**WHAT IS REQUIRED**
Pull every line containing "height" from the data.

Top of EXTRACTED ENTRIES

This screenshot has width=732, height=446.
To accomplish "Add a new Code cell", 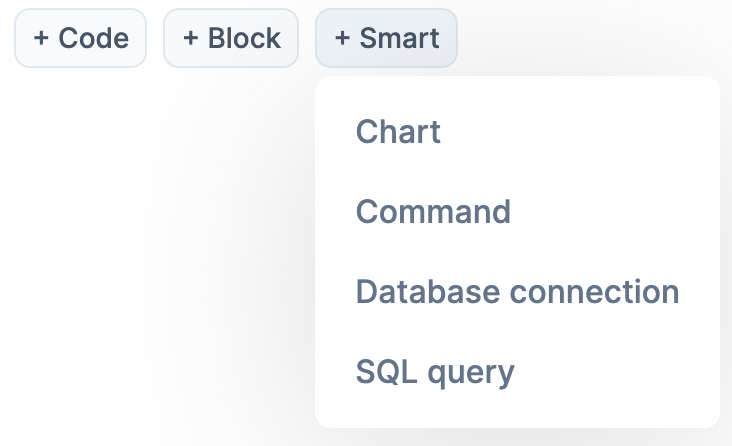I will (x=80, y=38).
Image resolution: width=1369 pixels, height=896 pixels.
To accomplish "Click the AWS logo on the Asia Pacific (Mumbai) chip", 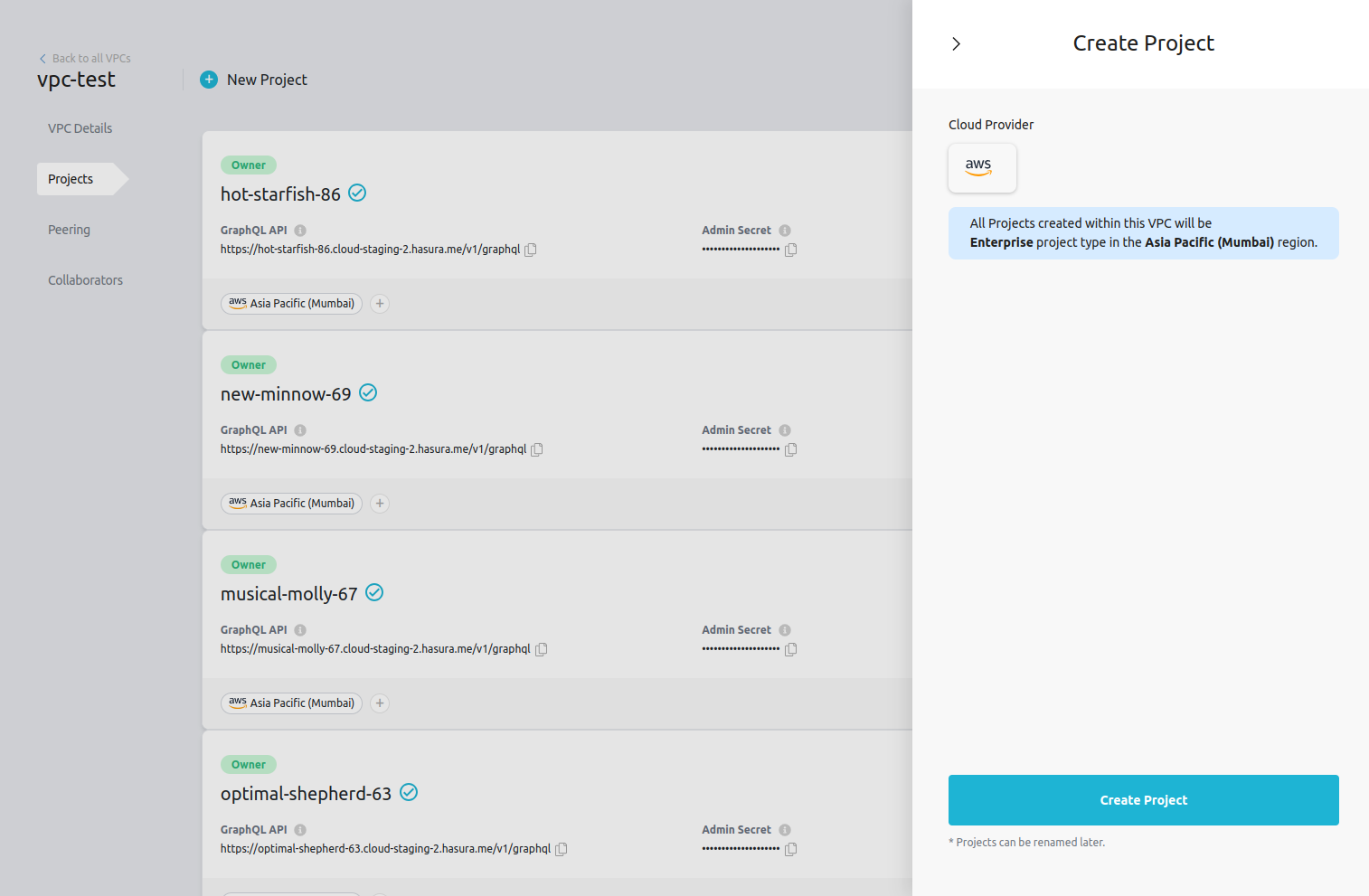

Bottom of EXTRACTED ENTRIES
Top of EXTRACTED ENTRIES

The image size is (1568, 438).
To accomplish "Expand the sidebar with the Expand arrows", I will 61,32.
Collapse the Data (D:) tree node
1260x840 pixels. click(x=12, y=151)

Bottom of EXTRACTED ENTRIES

**RESPONSE AREA**
This screenshot has width=732, height=446.
Image resolution: width=1369 pixels, height=896 pixels.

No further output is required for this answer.